Objective: Test the hypothesis that one-lung ventilation with variable tidal volume improves intraoperative oxygenation and reduces postoperative pulmonary complications after lung resection.
Background: Constant tidal volume and respiratory rate ventilation can lead to atelectasis. Animal and human ARDS studies indicate that oxygenation improves with variable tidal volumes. Since one-lung ventilation shares characteristics with ARDS, we tested the hypothesis that one-lung ventilation with variable tidal volume improves intraoperative oxygenation and reduces postoperative pulmonary complications after lung resection.
Design: Randomized trial.
Setting: Operating rooms and a post-anesthesia care unit.
Patients: Adults having elective open or video-assisted thoracoscopic lung resection surgery with general anesthesia were randomly assigned to intraoperative ventilation with fixed (n = 70) or with variable (n = 70) tidal volumes.
Interventions: Patients assigned to fixed ventilation had a tidal volume of 6 ml/kgPBW, whereas those assigned to variable ventilation had tidal volumes ranging from 6 ml/kg PBW ± 33% which varied randomly at 5-min intervals.
Measurements: The primary outcome was intraoperative oxygenation; secondary outcomes were postoperative pulmonary complications, mortality within 90 days of surgery, heart rate, and SpO2/FiO2 ratio.

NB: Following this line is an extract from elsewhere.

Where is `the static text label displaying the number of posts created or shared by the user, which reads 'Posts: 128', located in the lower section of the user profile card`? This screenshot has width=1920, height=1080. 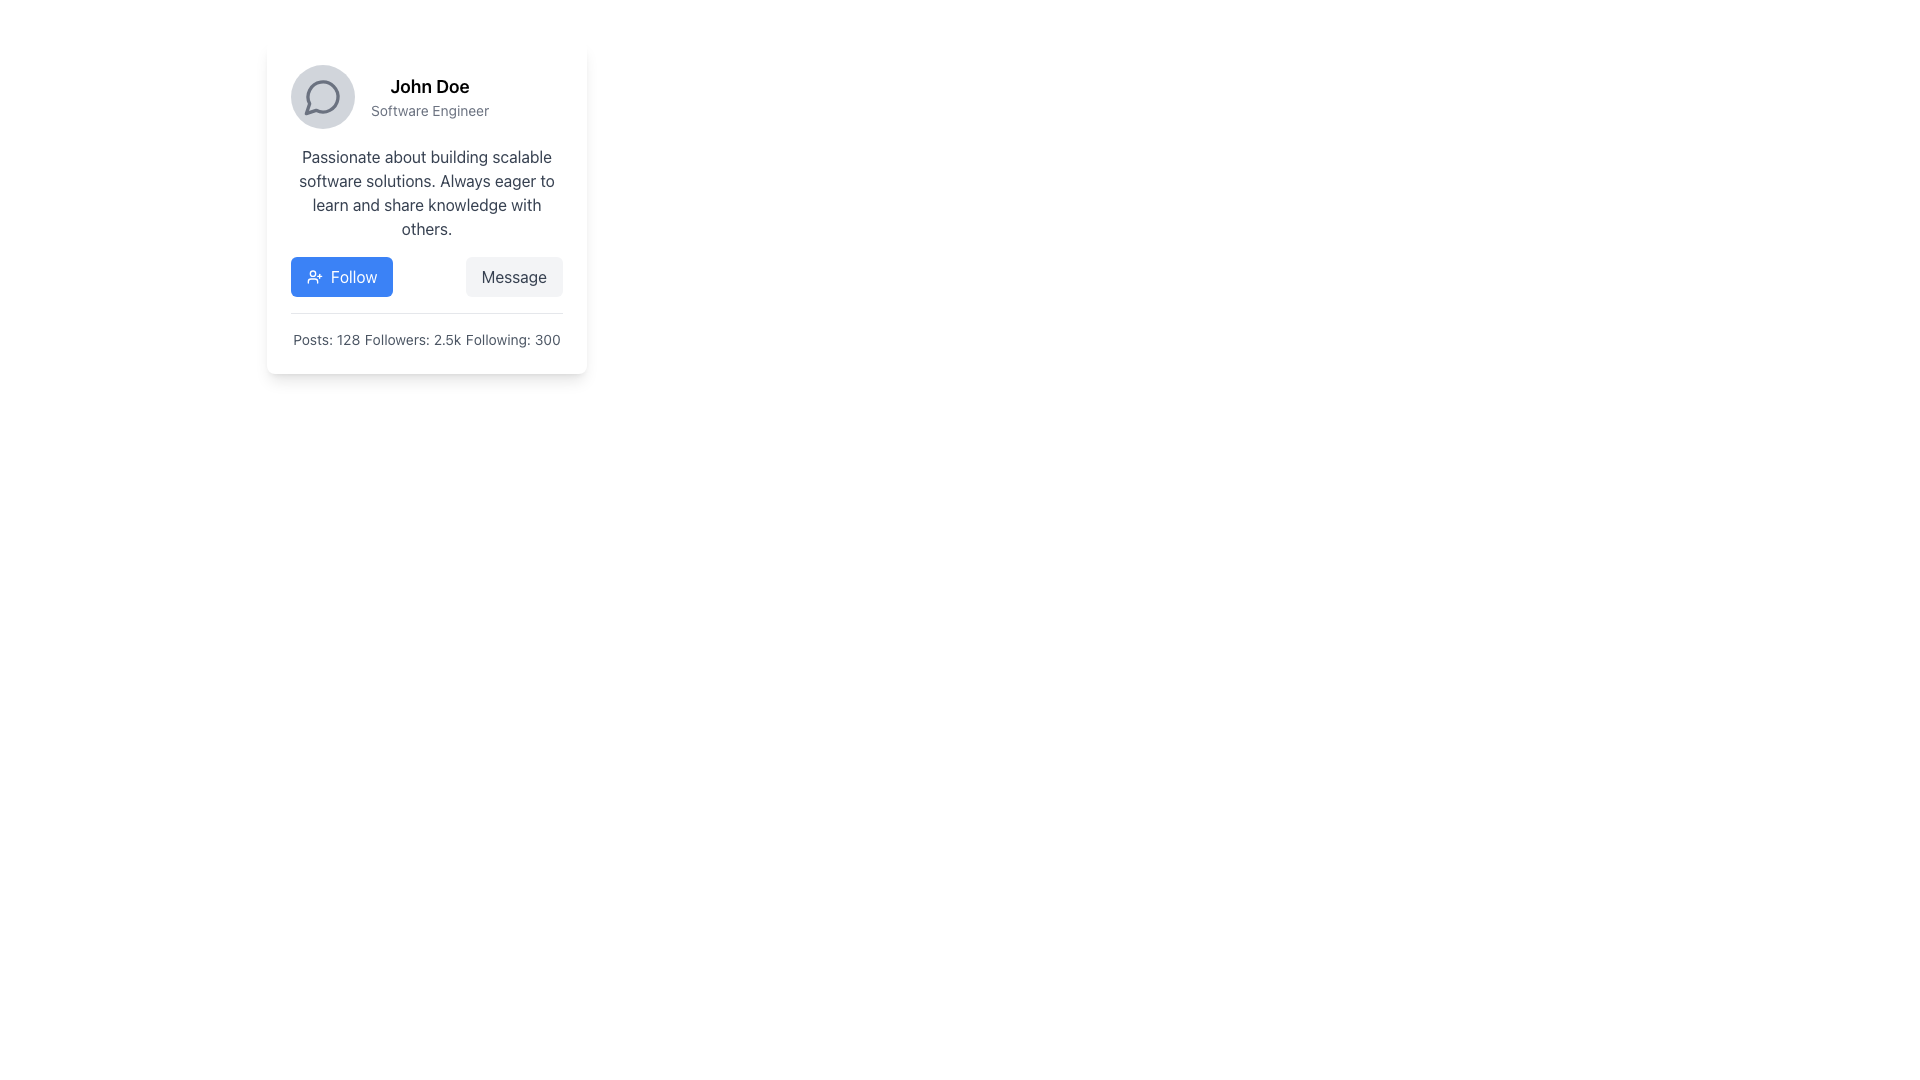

Results: Data from 128 patients were analyzed with 65 assigned to fixed-tidal volume ventilation and 63 to variable-tidal volume ventilation. The time-weighted average PaO2 during one-lung ventilation was 176 (86) mmHg in patients ventilated with fixed-tidal volume and 147 (72) mmHg in the patients ventilated with variable-tidal volume, a difference that was statistically significant (p < 0.01) but less than our pre-defined clinically meaningful threshold of 50 mmHg. At least one composite complication occurred in 11 (17%) of patients ventilated with variable-tidal volume and in 17 (26%) of patients assigned to fixed-tidal volume ventilation, with a relative risk of 0.67 (95% CI 0.34-1.31, p = 0.24). Atelectasis in the ventilated lung was less common with variable-tidal volumes (4.7%) than fixed-tidal volumes (20%) in the initial three postoperative days, with a relative risk of 0.24 (95% CI 0.01-0.8, p = 0.02), but there were no significant late postoperative differences. No other secondary outcomes were both statistically significant and clinically meaningful.
Conclusion: One-lung ventilation with variable tidal volume does not meaningfully improve intraoperative oxygenation, and does not reduce postoperative pulmonary complications.
Trial registration: ClinicalTrials.gov NCT03364465.
Keywords: Intraoperative oxygenation; One-lung ventilation; Postoperative pulmonary complications; Thoracic anesthesia; Tidal volume; Variable ventilation.